Futuro da democracia nos EUA depende do desenlace da guerra pela alma do Partido Republicano
“Nunca concederemos”, exclamou Trump diante de
uma malta de milicianos e supremacistas brancos reunidos no parque da Elipse,
chamando-os a “marchar até o Capitólio”. Quase cem anos atrás, Mussolini deflagrou
a marcha sobre Roma, mas ele mesmo não marchou, seguindo para o conforto de
Milão. O presidente americano imitou a covardia do Duce, encerrando-se na Casa
Branca enquanto seus vândalos percorriam
a avenida Pensilvânia.
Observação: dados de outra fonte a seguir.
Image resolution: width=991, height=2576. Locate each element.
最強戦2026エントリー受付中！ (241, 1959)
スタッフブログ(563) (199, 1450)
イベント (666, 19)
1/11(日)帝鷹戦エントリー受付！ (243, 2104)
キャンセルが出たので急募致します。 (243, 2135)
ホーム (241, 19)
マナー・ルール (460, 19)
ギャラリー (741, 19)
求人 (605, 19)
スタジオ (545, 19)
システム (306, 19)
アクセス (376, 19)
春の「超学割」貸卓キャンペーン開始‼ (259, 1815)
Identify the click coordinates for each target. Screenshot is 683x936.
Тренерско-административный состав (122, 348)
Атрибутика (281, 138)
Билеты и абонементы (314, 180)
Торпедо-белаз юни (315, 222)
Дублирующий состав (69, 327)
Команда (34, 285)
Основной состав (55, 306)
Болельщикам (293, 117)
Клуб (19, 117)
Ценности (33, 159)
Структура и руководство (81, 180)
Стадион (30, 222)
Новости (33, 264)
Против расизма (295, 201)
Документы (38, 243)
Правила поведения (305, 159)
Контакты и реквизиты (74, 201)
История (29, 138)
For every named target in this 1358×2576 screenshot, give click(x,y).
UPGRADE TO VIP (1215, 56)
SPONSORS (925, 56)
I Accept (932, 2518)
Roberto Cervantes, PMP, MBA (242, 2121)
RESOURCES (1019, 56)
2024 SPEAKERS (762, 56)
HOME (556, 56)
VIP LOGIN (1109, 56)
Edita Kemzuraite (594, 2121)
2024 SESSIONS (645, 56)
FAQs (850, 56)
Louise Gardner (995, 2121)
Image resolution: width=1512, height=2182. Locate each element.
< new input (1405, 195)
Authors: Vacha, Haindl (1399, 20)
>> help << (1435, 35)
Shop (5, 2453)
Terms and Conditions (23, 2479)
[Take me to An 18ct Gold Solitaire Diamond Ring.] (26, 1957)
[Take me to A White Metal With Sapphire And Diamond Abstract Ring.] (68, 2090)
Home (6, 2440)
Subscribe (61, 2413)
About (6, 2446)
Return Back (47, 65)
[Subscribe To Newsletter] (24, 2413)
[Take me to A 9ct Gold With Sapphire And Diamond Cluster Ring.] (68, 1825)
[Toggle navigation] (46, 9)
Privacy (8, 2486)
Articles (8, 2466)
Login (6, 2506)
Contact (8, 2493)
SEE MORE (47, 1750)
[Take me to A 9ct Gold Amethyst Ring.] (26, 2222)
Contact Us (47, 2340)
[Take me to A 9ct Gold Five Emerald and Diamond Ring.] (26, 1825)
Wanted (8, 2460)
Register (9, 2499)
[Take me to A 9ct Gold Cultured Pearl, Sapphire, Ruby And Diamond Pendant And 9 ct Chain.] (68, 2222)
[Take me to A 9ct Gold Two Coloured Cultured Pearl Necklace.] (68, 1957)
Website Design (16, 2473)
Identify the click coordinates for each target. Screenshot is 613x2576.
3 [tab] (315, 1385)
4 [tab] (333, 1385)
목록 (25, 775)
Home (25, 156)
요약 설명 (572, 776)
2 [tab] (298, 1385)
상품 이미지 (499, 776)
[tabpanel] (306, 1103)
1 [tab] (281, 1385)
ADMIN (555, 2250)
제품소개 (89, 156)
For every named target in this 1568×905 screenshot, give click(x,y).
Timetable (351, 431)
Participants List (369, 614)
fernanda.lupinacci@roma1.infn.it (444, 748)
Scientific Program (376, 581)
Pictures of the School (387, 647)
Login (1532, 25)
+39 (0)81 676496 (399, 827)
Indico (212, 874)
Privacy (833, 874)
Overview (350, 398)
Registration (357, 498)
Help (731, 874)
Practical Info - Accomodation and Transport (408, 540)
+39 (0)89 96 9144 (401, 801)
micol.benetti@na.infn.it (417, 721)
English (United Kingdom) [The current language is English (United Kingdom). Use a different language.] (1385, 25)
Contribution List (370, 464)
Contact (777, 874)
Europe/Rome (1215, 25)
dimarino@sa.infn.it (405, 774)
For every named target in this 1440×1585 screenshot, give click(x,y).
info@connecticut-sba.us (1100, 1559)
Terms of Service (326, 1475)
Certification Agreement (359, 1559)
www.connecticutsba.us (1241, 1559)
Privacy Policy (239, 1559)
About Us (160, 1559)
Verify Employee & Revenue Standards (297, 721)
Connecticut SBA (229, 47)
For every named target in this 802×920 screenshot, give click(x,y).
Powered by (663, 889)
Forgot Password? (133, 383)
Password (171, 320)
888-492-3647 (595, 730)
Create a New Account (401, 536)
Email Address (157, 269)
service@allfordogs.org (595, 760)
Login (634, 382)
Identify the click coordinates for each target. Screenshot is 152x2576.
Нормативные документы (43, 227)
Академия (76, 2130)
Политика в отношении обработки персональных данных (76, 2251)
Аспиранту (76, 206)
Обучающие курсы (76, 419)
A versão original foi uma sedição triunfante; a
cópia, uma encenação que fugiu ao controle do mestre.
Cria
corvos e eles te arrancarão os olhos —o provérbio espanhol explica a derrota de
Trump. Os corvos violaram o roteiro, invadiram o Congresso e interromperam a
sessão de certificação
da vitória de Biden, alterando os termos da disputa pela hegemonia no
Partido Republicano. No fim, lívidos, os principais líderes republicanos —o
vice, Mike
Pence, e o líder do Senado, Mitch
McConnell— abandonaram o presidente e isolaram a camarilha de congressistas
engajados na negação da democracia.
Trump não é um desequilibrado nem armou um golpe de Estado. A tocha que acendeu continua a queimar, apesar do fracasso de 6 de janeiro. O presidente sabe, desde novembro, que carece de meios para impedir a posse de Biden. O grito de fraude difundido pelo país destina-se a submeter o Partido Republicano, prendendo-o na jaula do nacionalismo branco. Trump 2024 —a campanha começou e seu estandarte é a restauração dos “direitos dos colonos”.
No
teatro parlamentar de 6 de janeiro, o núcleo de congressistas trumpistas
contestou a certificação dos resultados dos estados decisivos, exigindo o
descarte dos “votos ilegais”. As recontagens e decisões judiciais confirmaram a
legalidade de todos os sufrágios. Mas, na linguagem cifrada do Partido de
Trump, ilegais são os votos dos negros que inclinaram o pêndulo para o lado de
Biden. O programa Trump 2024 é conferir às legislaturas estaduais a
prerrogativa de suprimir
o direito de voto dos negros.
A
Constituição escrita pela nação de colonos atribuiu aos estados o poder de
designar seus delegados ao Colégio Eleitoral. No início do século 19, com a
expansão da democracia, leis estaduais transferiram ao sufrágio popular a
seleção dos representantes. Depois, entre 1865 e 1869, no rescaldo da Guerra
Civil, as emendas 13, 14 e 15 delinearam uma “segunda Constituição”, que
estendeu aos negros o direito de voto. Contudo, na prática, a densa trama de
leis e regulamentos estaduais esculpida para restringir o voto dos negros
perdurou mais um século, até a Lei dos Direitos de Voto, de 1965. O trumpismo
almeja retroceder os ponteiros do relógio da história em 60 anos, anulando as
conquistas do movimento pelos direitos civis.
No
rastro da derrota eleitoral, o presidente articulou com republicanos do Senado
de Michigan uma tentativa de invalidar, na legislatura estadual, os delegados
eleitos ao Colégio Eleitoral. Frustrada no nascedouro, a operação não chegou a
provocar julgamento numa Corte Suprema de maioria conservadora, inclinada à
interpretação “originalista” da Constituição. Mas a chama da utopia regressiva
não se apagou.
No
fatídico 6 de janeiro, Trump pretendia reforçar o teatro parlamentar da
contestação eleitoral com a encenação de um levante das ruas. “Vocês nunca
recuperarão nosso país com fraqueza”: a meta era usar as hordas de arruaceiros
para intimidar os congressistas republicanos recalcitrantes, sujeitando-os à
vontade do mestre. A invasão do Capitólio —uma derivação lógica mas imprevista
da incitação presidencial— produziu efeito inverso, desorganizando a marcação
de cena.
*Demétrio Magnoli, sociólogo, autor de “Uma Gota de Sangue: História do Pensamento Racial”. É doutor em geografia humana pela USP.